-- START OF Excerpted passage --

Moeka Shiotsuka with an averted look

“Visiting foreign countries gives me the chance to know the music and cultures that I didn’t know existed,” Kasai said. “I can have unexpected discoveries that make me say, ‘Wow, I never knew!’”

“I live as the same me with the same face and the same character every day for 365 days a year,” Fukuda said. “So meeting people of a country where the language and the culture are both totally different from ours can be quite stimulating. When we played in Taiwan, it was refreshing to know that the audience got excited at different parts of the show compared to Japanese audience. They screamed at the first riff of ‘hopi,’ for example.”

“We try to incorporate elements of alternative rock, dream pop, shoegaze, and post-rock in making Hitsujibungaku’s music. That’s why our music appeals to fans overseas, I think, because I realize there are many serious fans of these genres overseas,” he said.

Hiroa Fukuda, dressed in black, talks about the music of Hitsujibungaku.

Facing overseas audiences means they have to think of how they should convey the meaning of their lyrics to people who don’t speak Japanese. Do they, for example, plan to sing in English?

“I wish I could write lyrics in English, but there is no way I can write a whole song in English,” Shiotsuka said. “After all, poetic expression [like song lyrics] is difficult to do unless you are a native speaker [of the language]. I have a friend from college who speaks English, so I enlisted her help when we recorded English versions of ‘1999’ and ‘more than words.’”

To be sure, Hitsujibungaku’s subtle and soft lyrics owe a lot to Shiotsuka’s particular attention to expressions in Japanese. But she said her thinking has gradually changed as she faced foreign audiences in their overseas activity.

-- END OF Excerpted passage --
-- START OF Input --

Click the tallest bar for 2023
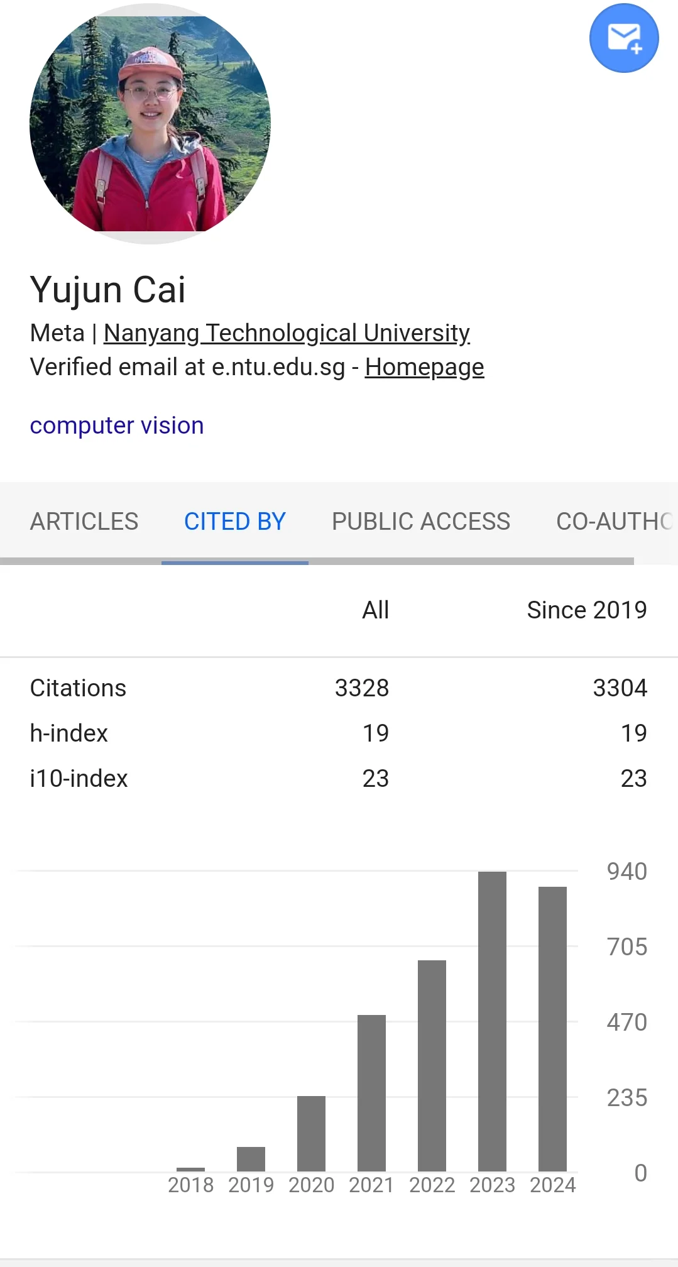click(x=492, y=1021)
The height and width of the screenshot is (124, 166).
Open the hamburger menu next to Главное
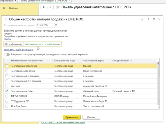(4, 8)
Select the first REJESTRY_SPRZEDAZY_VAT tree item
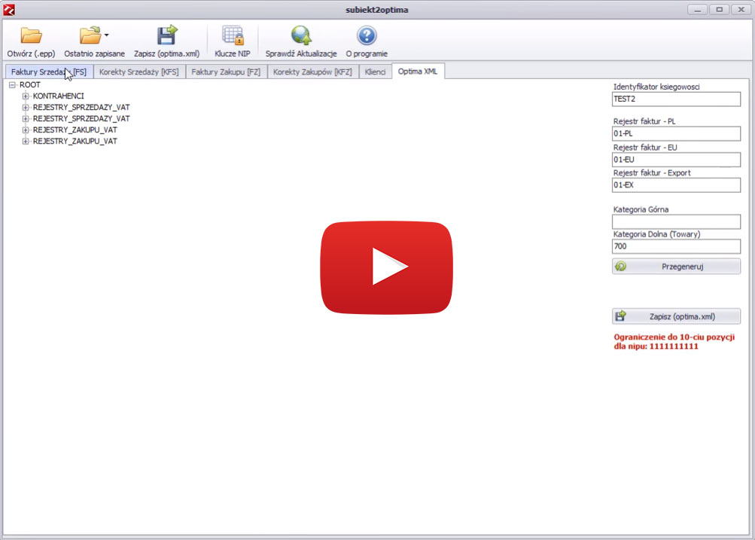 pos(81,108)
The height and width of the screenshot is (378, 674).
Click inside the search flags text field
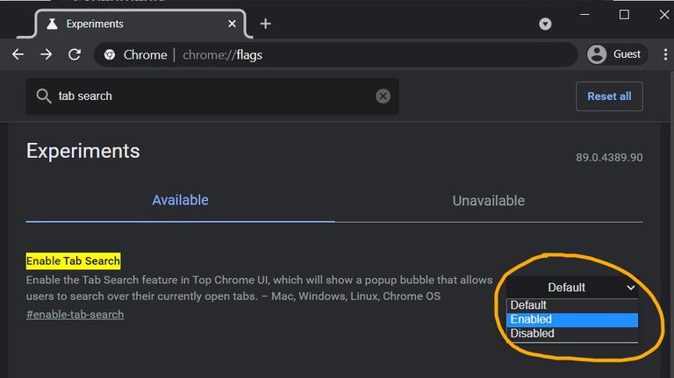pyautogui.click(x=211, y=96)
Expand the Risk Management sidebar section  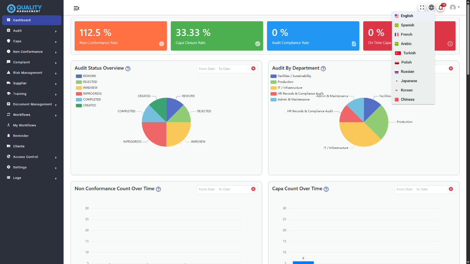coord(32,73)
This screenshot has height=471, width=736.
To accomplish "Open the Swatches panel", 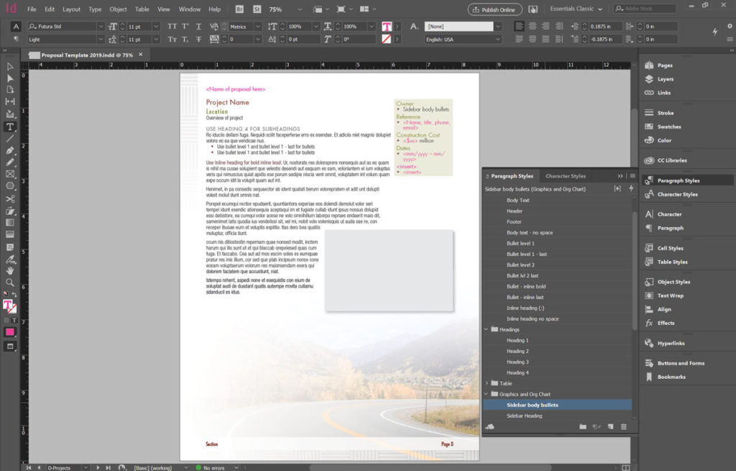I will (668, 127).
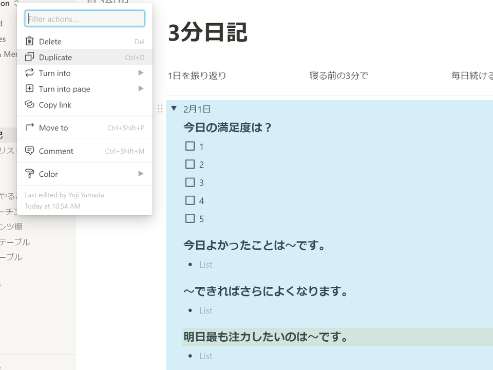Click the Duplicate overlapping squares icon
Viewport: 493px width, 370px height.
coord(30,57)
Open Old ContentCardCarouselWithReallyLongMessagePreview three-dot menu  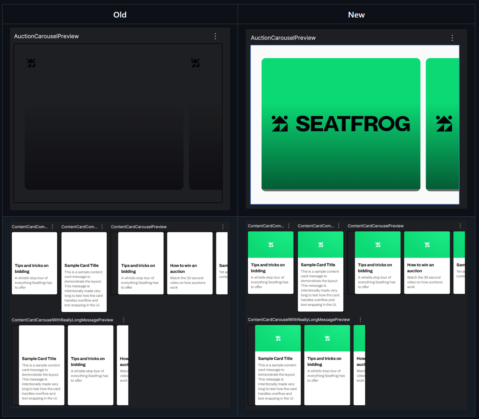pos(124,320)
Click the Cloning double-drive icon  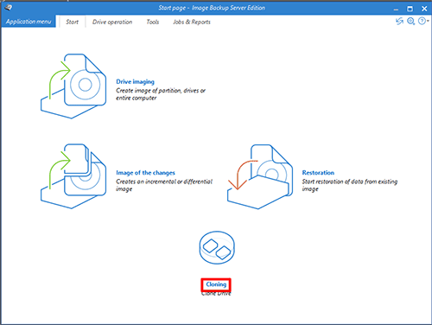tap(217, 247)
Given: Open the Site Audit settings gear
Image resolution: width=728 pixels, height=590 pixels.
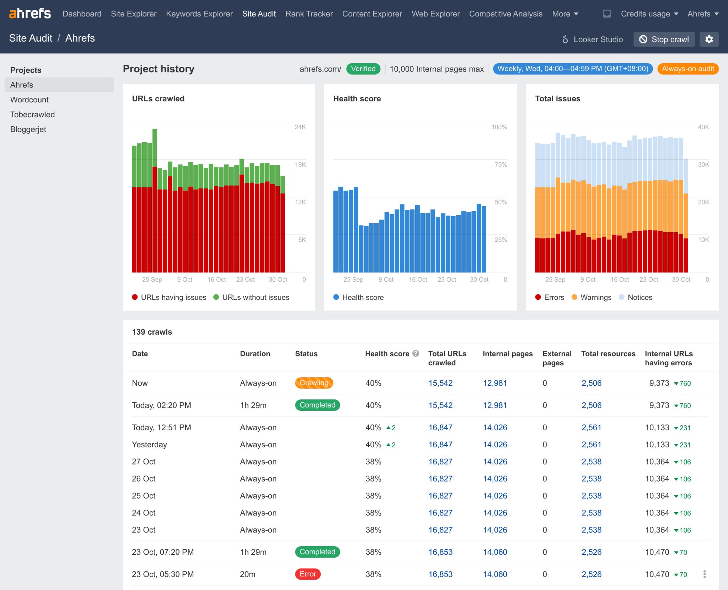Looking at the screenshot, I should (x=710, y=39).
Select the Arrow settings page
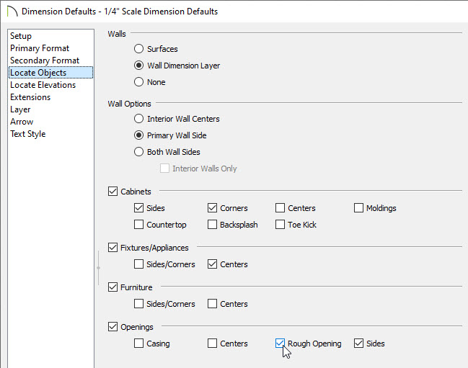The image size is (468, 368). [x=22, y=122]
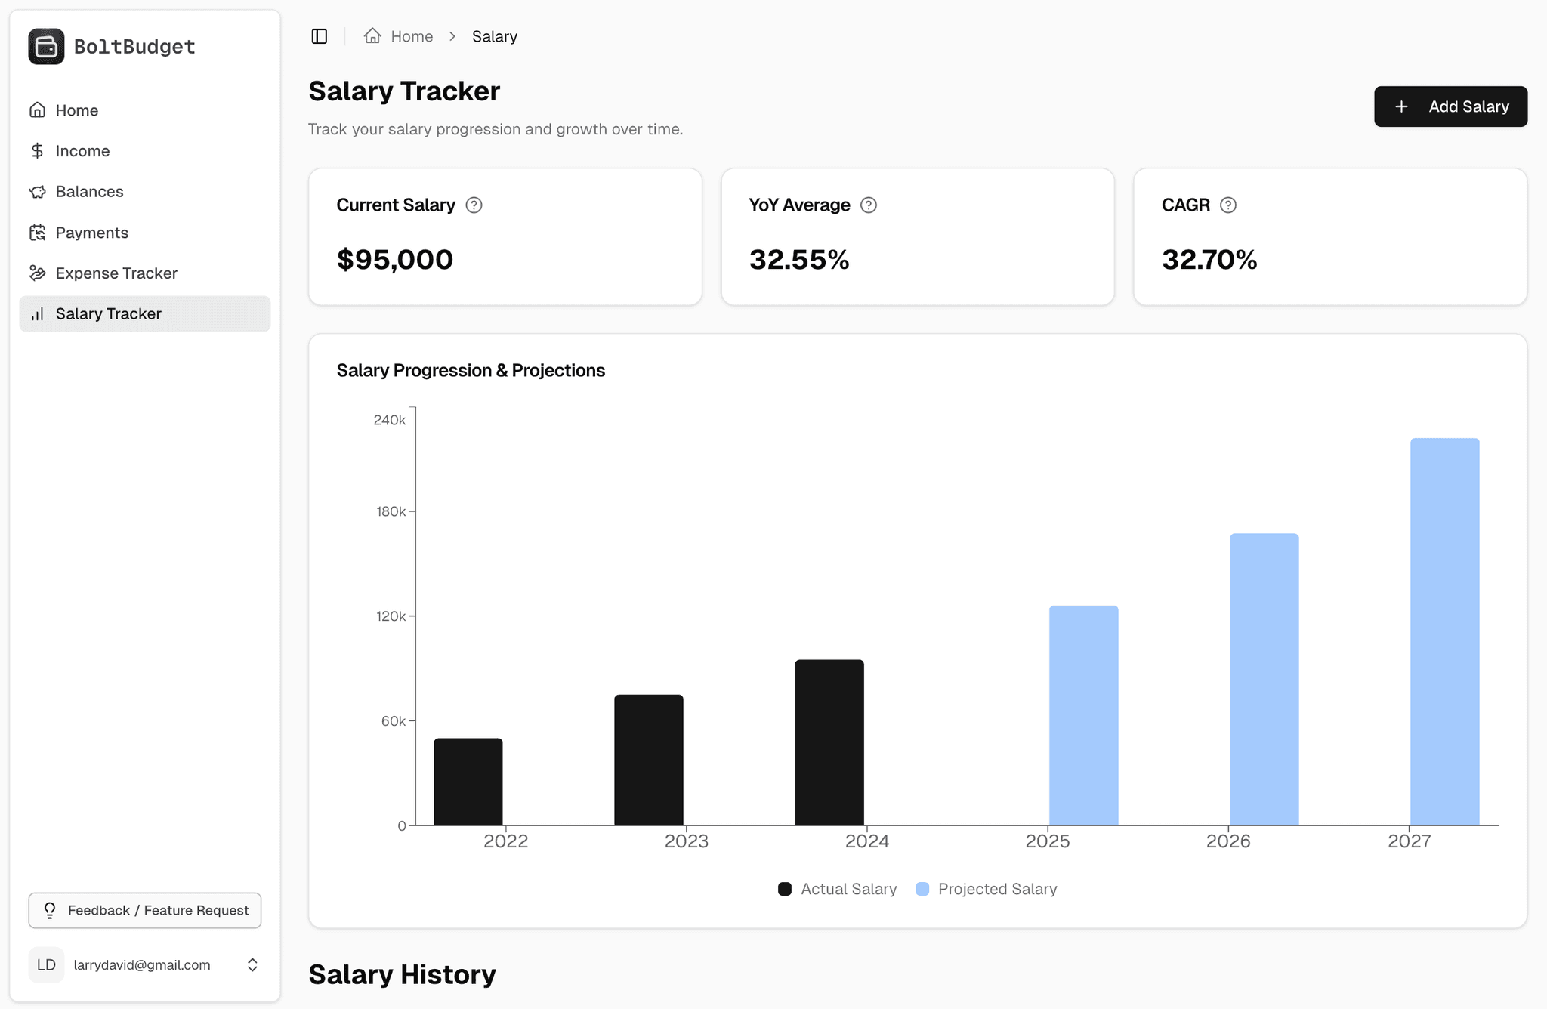This screenshot has height=1009, width=1547.
Task: Open info tooltip for Current Salary
Action: tap(474, 205)
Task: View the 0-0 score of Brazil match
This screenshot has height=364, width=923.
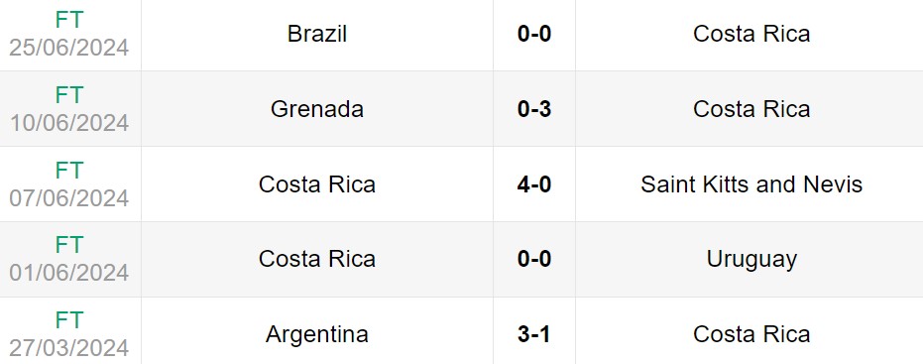Action: pyautogui.click(x=534, y=34)
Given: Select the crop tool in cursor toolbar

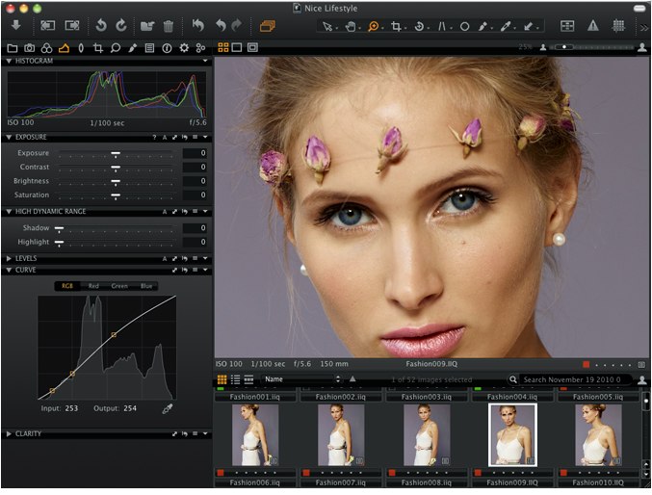Looking at the screenshot, I should point(396,27).
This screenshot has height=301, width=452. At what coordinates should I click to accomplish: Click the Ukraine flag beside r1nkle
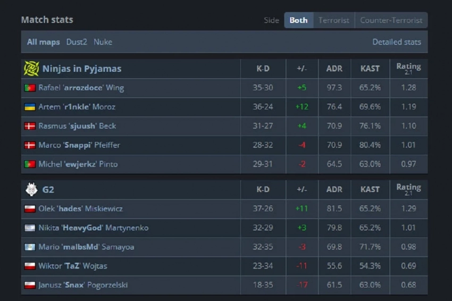pos(30,107)
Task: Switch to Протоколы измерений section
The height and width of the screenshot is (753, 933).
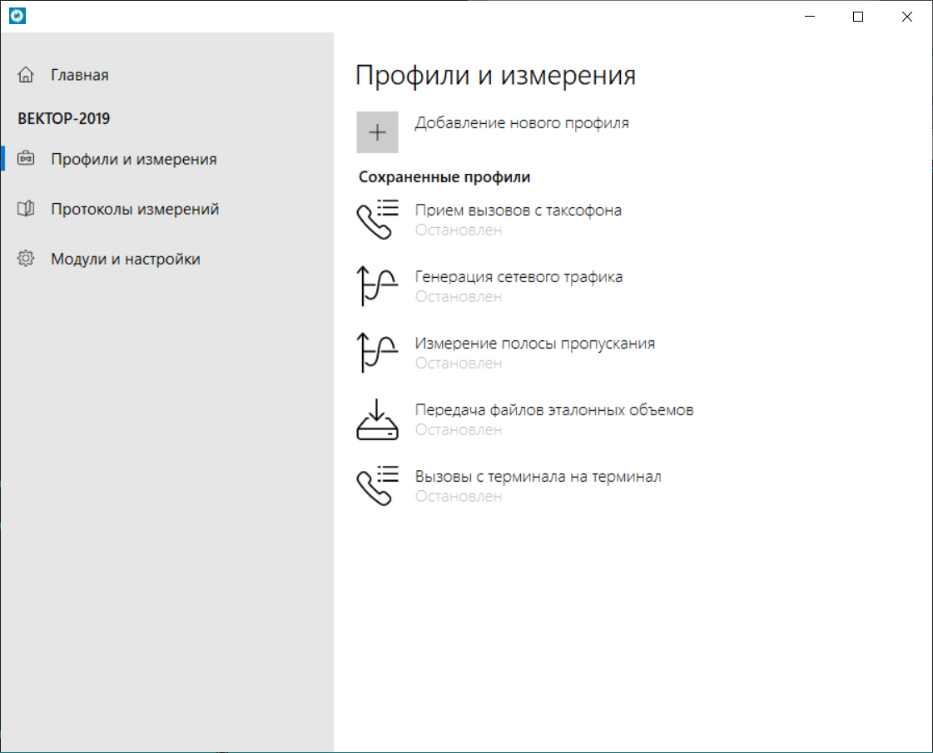Action: 135,209
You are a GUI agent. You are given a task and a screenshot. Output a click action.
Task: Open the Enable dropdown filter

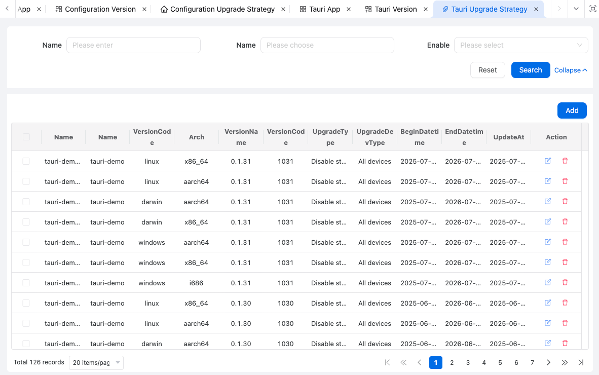click(x=521, y=45)
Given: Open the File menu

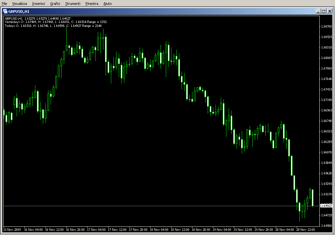Looking at the screenshot, I should (4, 4).
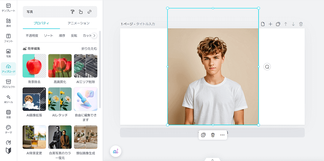
Task: Expand more options with right chevron arrow
Action: coord(95,35)
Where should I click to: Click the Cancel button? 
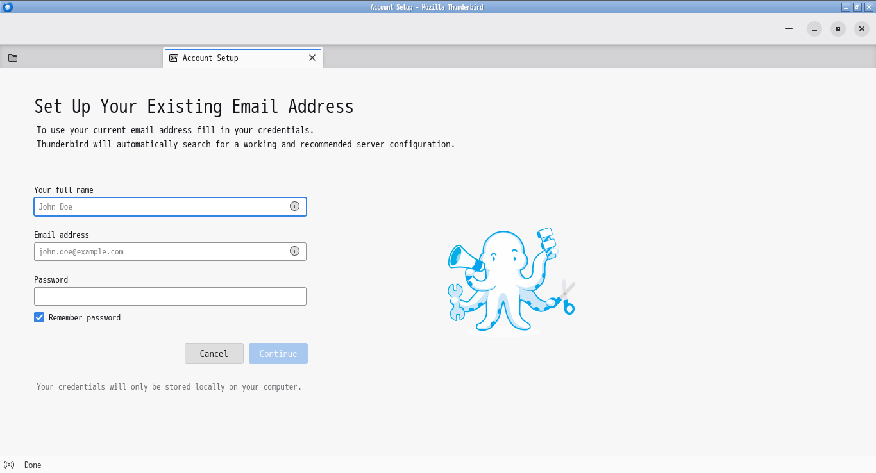(214, 353)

-- END OF Input --

(Requirement 1): Please transcribe the passage about Hitsujibungaku in full, word for word.
(Requirement 2): Give the stretch of the listing from the line containing "Given: Open the File menu" through the end of the listing as a Markdown table with the columns Row and Line, skipping blank lines and leaving the pictures out.

(Full response 1):
Moeka Shiotsuka with an averted look

“Visiting foreign countries gives me the chance to know the music and cultures that I didn’t know existed,” Kasai said. “I can have unexpected discoveries that make me say, ‘Wow, I never knew!’”

“I live as the same me with the same face and the same character every day for 365 days a year,” Fukuda said. “So meeting people of a country where the language and the culture are both totally different from ours can be quite stimulating. When we played in Taiwan, it was refreshing to know that the audience got excited at different parts of the show compared to Japanese audience. They screamed at the first riff of ‘hopi,’ for example.”

“We try to incorporate elements of alternative rock, dream pop, shoegaze, and post-rock in making Hitsujibungaku’s music. That’s why our music appeals to fans overseas, I think, because I realize there are many serious fans of these genres overseas,” he said.

Hiroa Fukuda, dressed in black, talks about the music of Hitsujibungaku.

Facing overseas audiences means they have to think of how they should convey the meaning of their lyrics to people who don’t speak Japanese. Do they, for example, plan to sing in English?

“I wish I could write lyrics in English, but there is no way I can write a whole song in English,” Shiotsuka said. “After all, poetic expression [like song lyrics] is difficult to do unless you are a native speaker [of the language]. I have a friend from college who speaks English, so I enlisted her help when we recorded English versions of ‘1999’ and ‘more than words.’”

To be sure, Hitsujibungaku’s subtle and soft lyrics owe a lot to Shiotsuka’s particular attention to expressions in Japanese. But she said her thinking has gradually changed as she faced foreign audiences in their overseas activity.

(Full response 2):
| Row | Line |
|---|---|
| 1 | Given: Open the File menu |
| 2 | Looking at the screenshot, I should (4, 4). |
| 3 | Task: Expand more options with right chevron arrow |
| 4 | Action: coord(95,35) |
| 5 | Where should I click to: Click the Cancel button?  |
| 6 | (214, 353) |